You might have noticed it’s been a while since I’ve written here! Much has happened in the past year, and it’s taken me a while to reset and recover.
Within the past year, I had a terrible scare with my pregnancy; delivered my baby; navigated new, unforeseen health challenges; received a surprise diagnosis for my daughter; my mom was diagnosed with cancer, and is in the process of beating it… just to name a few things.
Within the midst of these things, some of which people could observe, and some they could not - there was
another struggle that got considerably worse for quite some time…
My mental health.
{A disclaimer for you - John MacArthur has famously said mental health is a fake issue, and that people only use it to make excuses for spiritual issues. I am not denying that there is a spiritual element to our mental health (hence, this post). But to deny the reality of mental health and the true chemical imbalances which people face is indeed a harmful message.}
You’ve probably heard of the “baby blues” or whatever other odd emotions are talked about in regards to the sudden postpartum hormone drop. I was prepared for that.
What I wasn’t aware of was how my anxiety - which was already heightened with all the chaos going on - would only get progressively worse, turning into a form of Harm OCD.
I never thought about harming my baby, although I know that is a very real thought that some women have had.
Instead, my mind was haunted for months by the most terrifying visions of harm befalling those close to me. Every action I carried out brought with it the weight of potentially harming them. Intrusive thoughts looked a lot like the following:
Picking out a carton of eggs at the grocery store - “What if an egg broke during transportation onto this carton?
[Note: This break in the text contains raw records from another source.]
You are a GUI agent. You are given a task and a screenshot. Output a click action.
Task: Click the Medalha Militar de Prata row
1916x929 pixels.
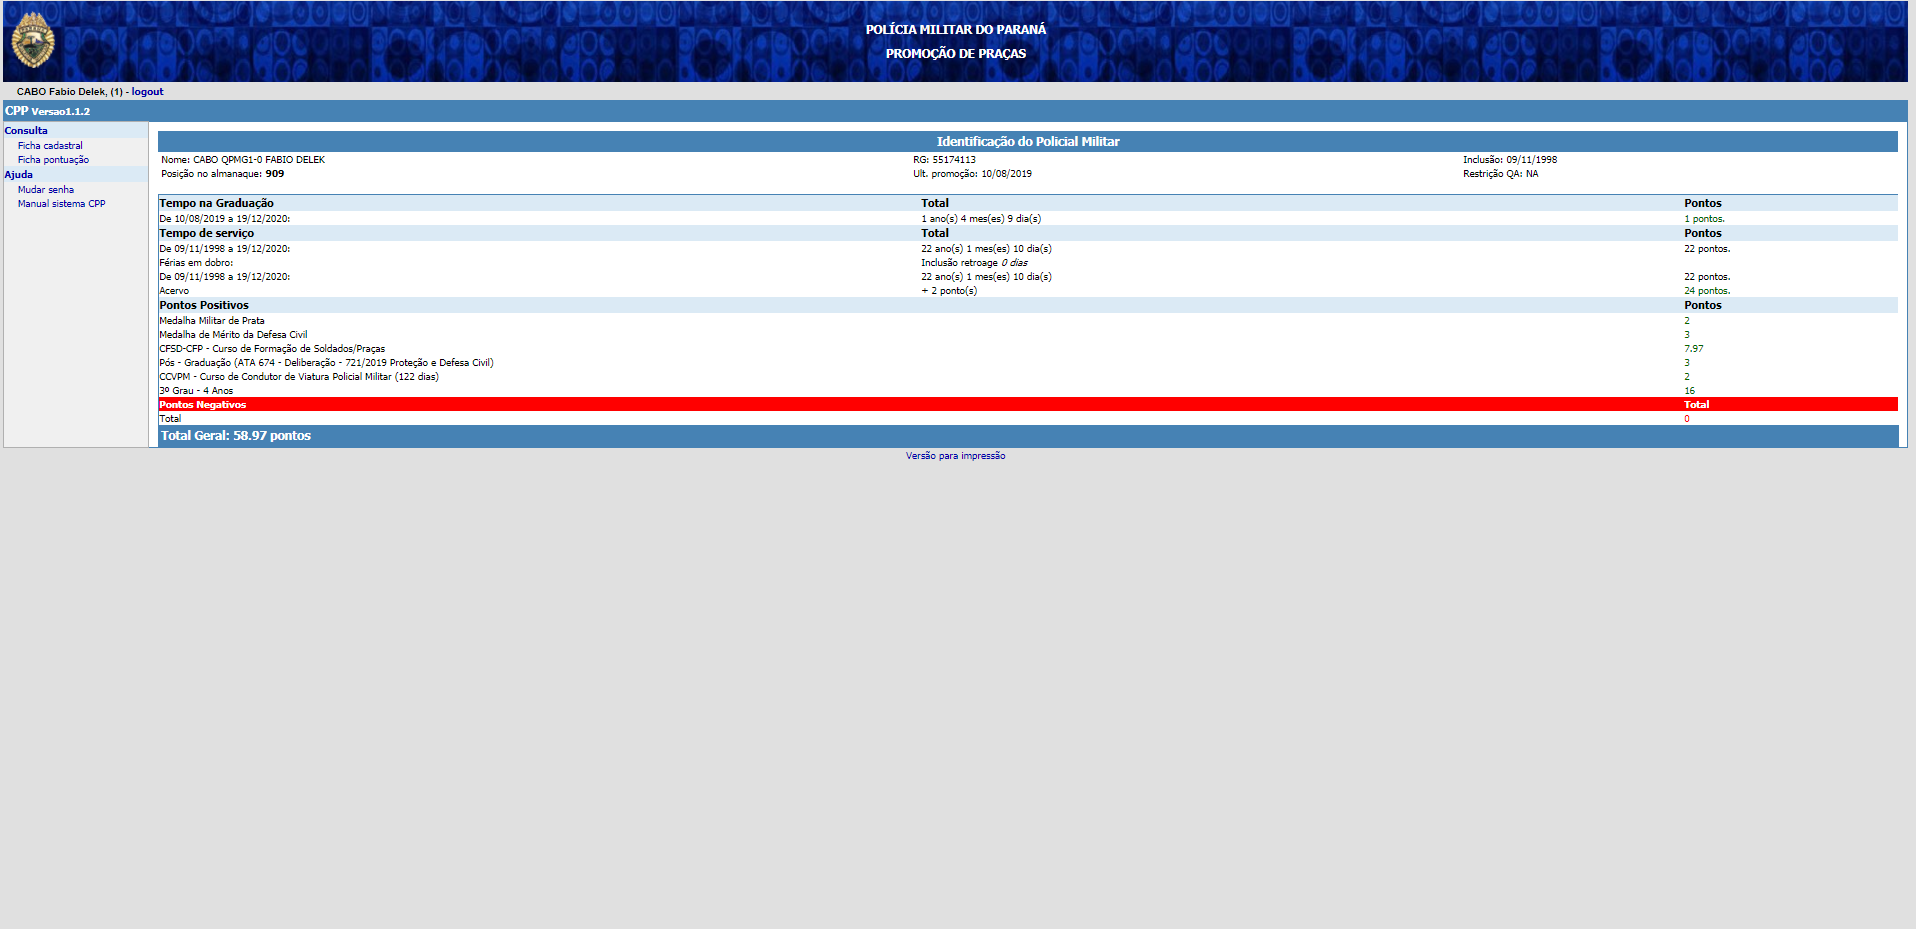tap(212, 321)
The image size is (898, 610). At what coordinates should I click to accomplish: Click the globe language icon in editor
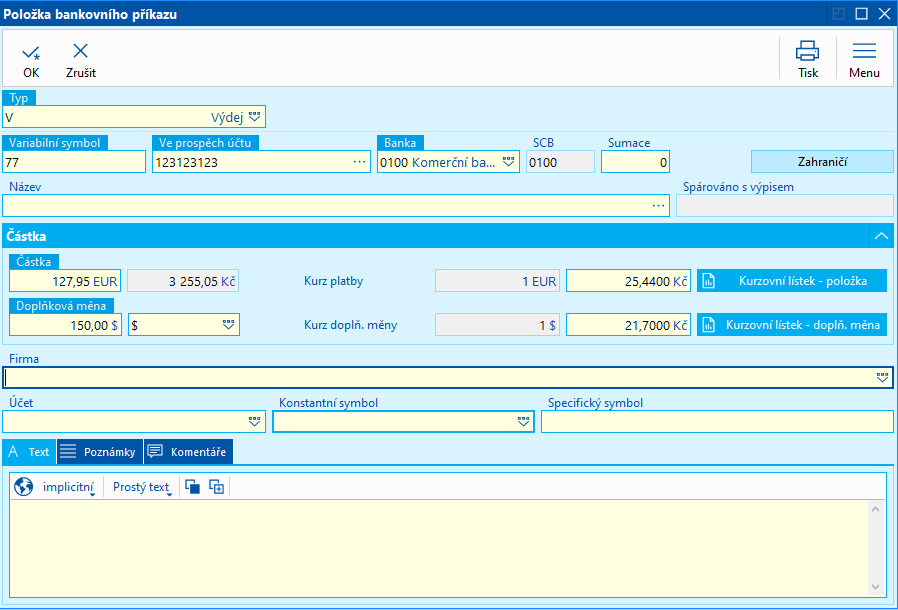click(x=24, y=487)
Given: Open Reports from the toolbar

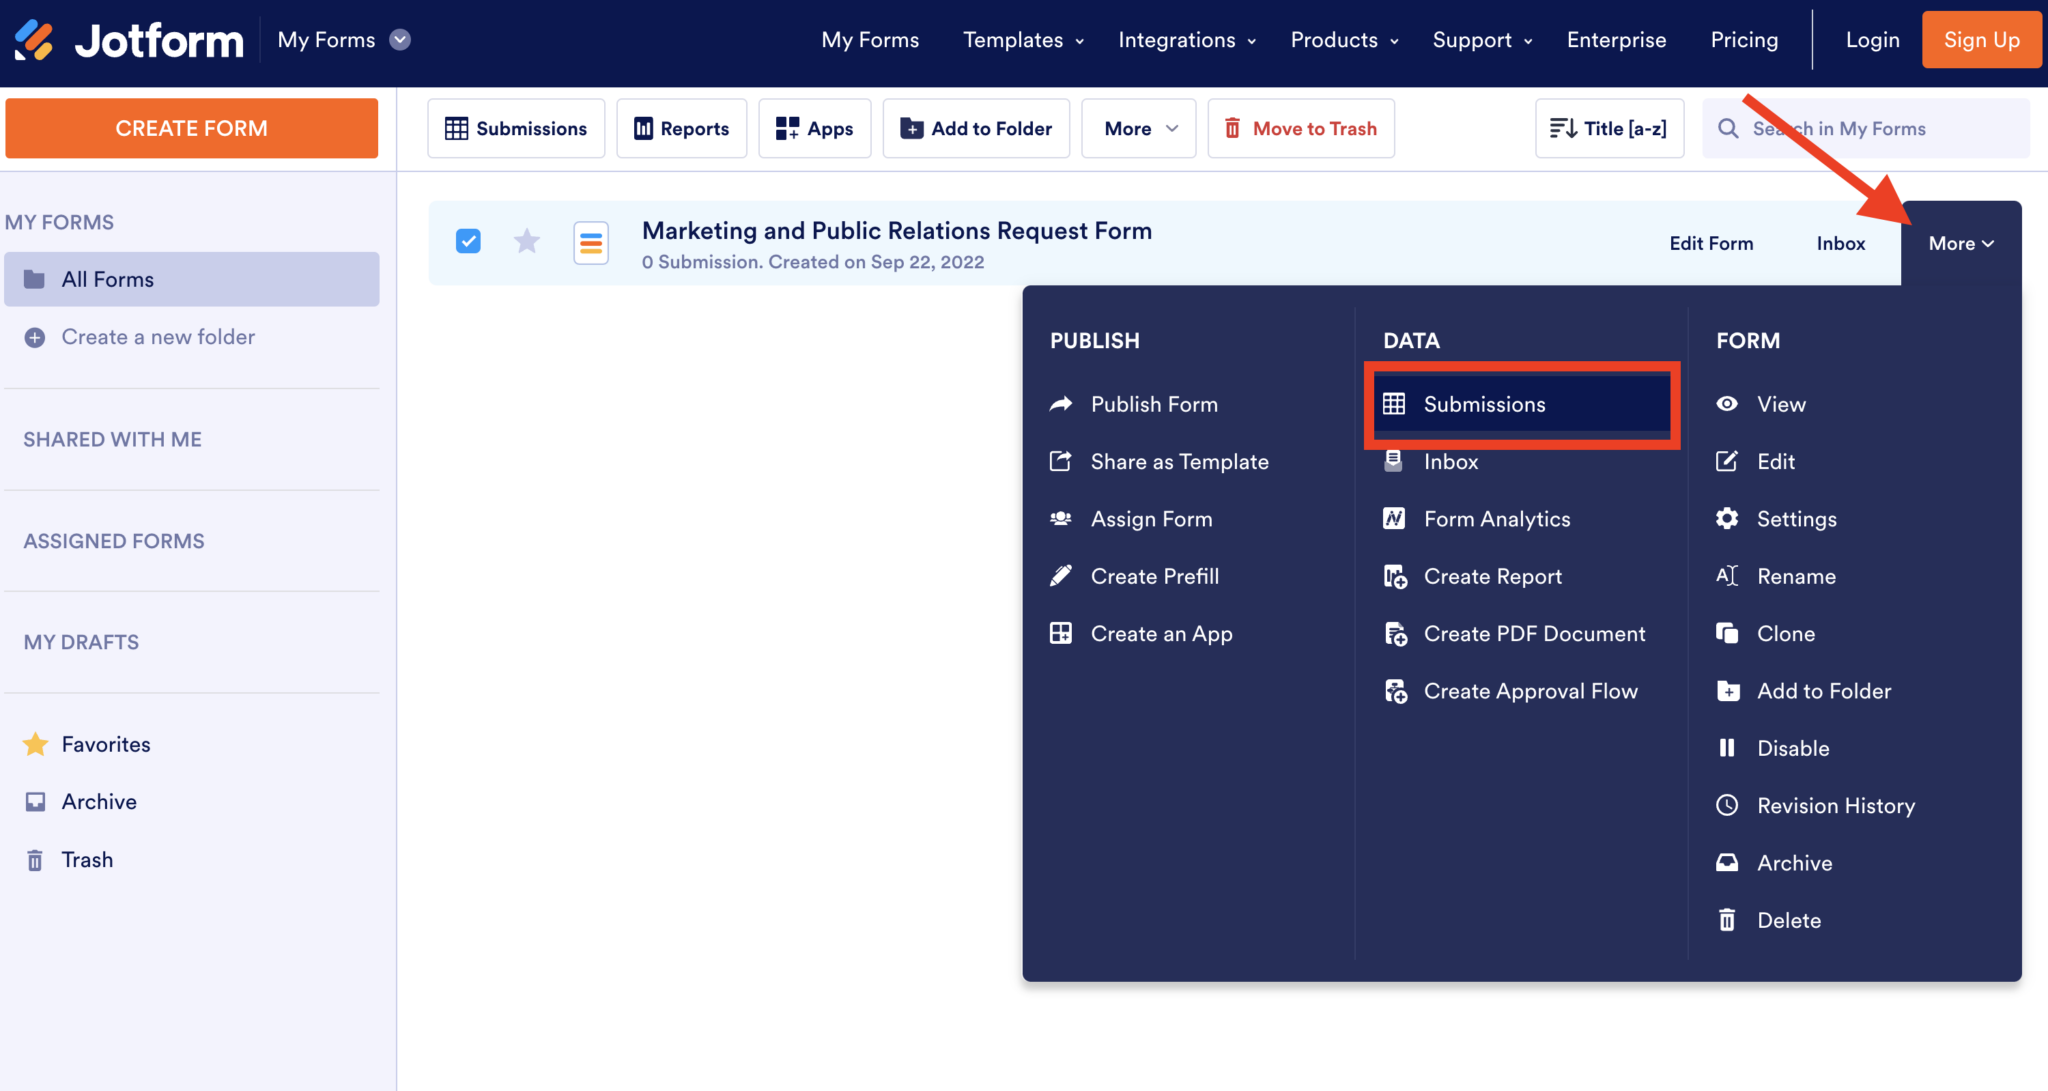Looking at the screenshot, I should [681, 128].
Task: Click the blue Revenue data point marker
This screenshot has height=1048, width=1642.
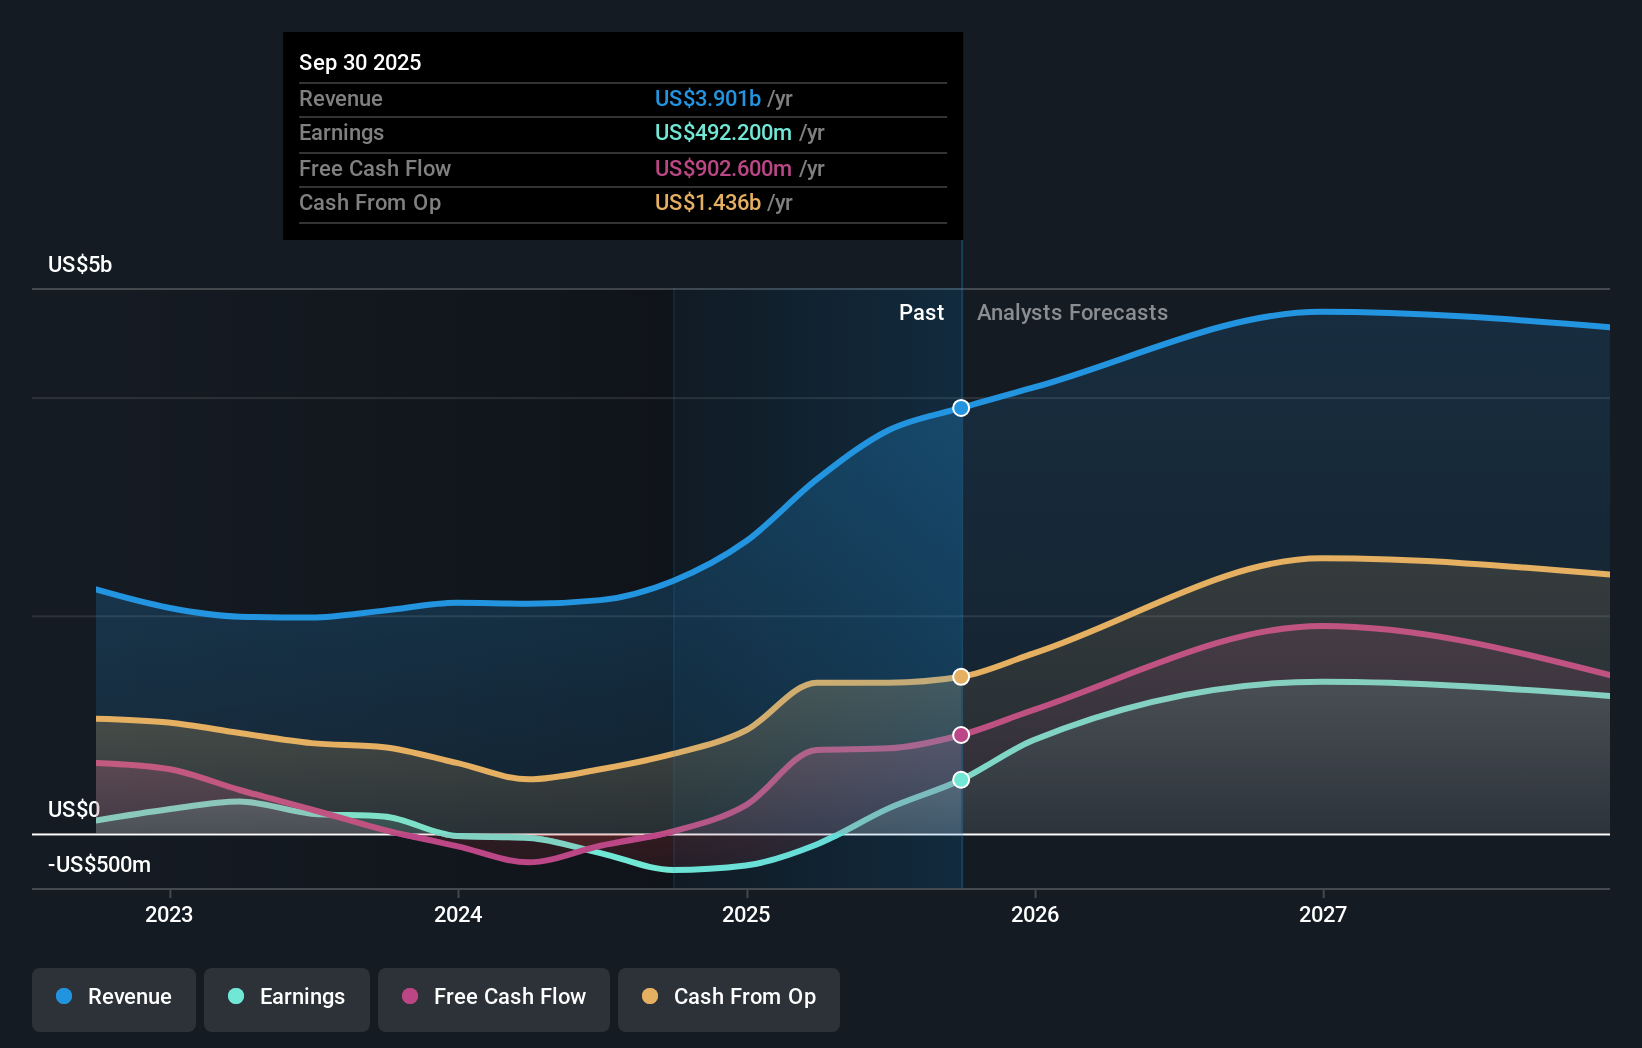Action: point(960,407)
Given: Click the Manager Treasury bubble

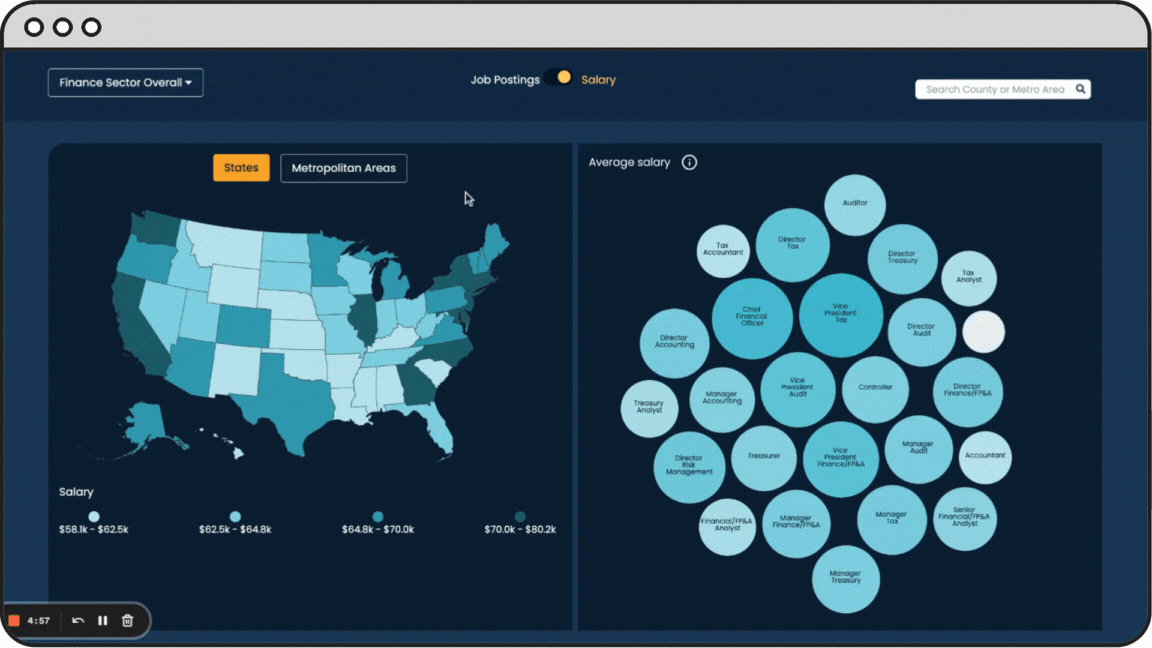Looking at the screenshot, I should [x=845, y=579].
If I touch the carton and then touch my baby, she will get infected with Salmonella and die!”
Locking and barricading every door in my house at night - “If everything isn’t completely secure, someone will definitely break into our house tonight and murder my family in front of me!”
I’m grateful for the progress I’ve made, and that those types of thoughts don’t usually rule my mind. But for months, most every thought I had was centered around harm that could occur to those I loved, and the harm I felt I deserved (despite it not being acted upon) for the condition of my body and my mind.
In trying to find my way through the difficulties both seen and unseen in the past year, I discovered a few things about myself, and consequently, the Gospel.
I came to the realization that most of my greatest obsessions and compulsions lay in the fact that I only felt safe when I had complete control of a situation.
But even when it seemed I had total control of a situation, things still happened. Tragedy continued to find a way in no matter how many precautions I took.
I started asking myself why I ever believed that I could hold things together - why I thought I could prevent any and all evil from finding me. Because in believing that lie, I also end up believing the lie that God can’t.
If I’m truly the only hope my loved ones have at remaining safe and healthy, they should probably be looking somewhere else. But better yet - to Someone else.
“...From where will my help come?
My help comes from the LORD,
Who made heaven and earth.
He will not let your foot be moved;
He who keeps you will not slumber.”
(Psalm 121:1-3)
Even at my highest functioning point, when I have done everything I can - I still have to sleep at some point. I will eventually crash, take a misstep, or something will come along that will blindside me.
But I am learning (oh friends, still tediously learning) that He Who never slumbers is watching over every aspect of our lives. Every terrifying thought that crosses my mind, He is well acquainted with. Nothing scares Him, nothing surprises Him.
I assure you that nothing about you scares or surprises Him either.